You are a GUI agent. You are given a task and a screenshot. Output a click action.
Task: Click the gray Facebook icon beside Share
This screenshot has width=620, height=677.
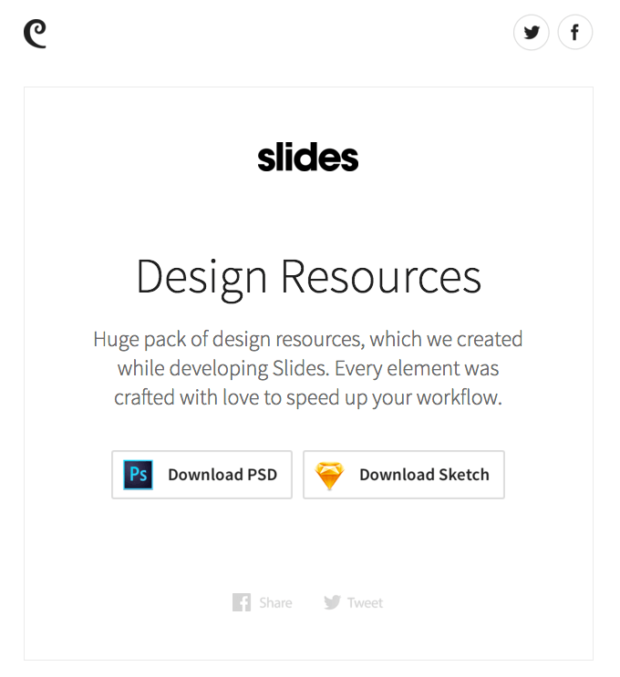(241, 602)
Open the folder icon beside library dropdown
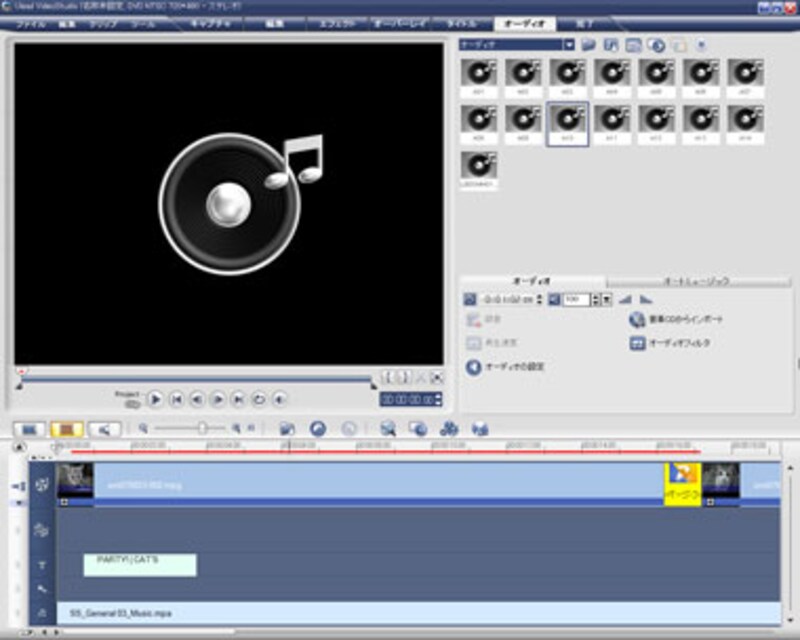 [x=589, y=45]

Aim of the task
All the records need to be repeated exactly, with the images dropped.

Output for this exercise
You are a GUI agent. You are given a task and a screenshot. Output a click action.
Task: Click the gray Facebook icon beside Share
This screenshot has width=620, height=677.
(241, 602)
Open the folder icon beside library dropdown
 [x=589, y=45]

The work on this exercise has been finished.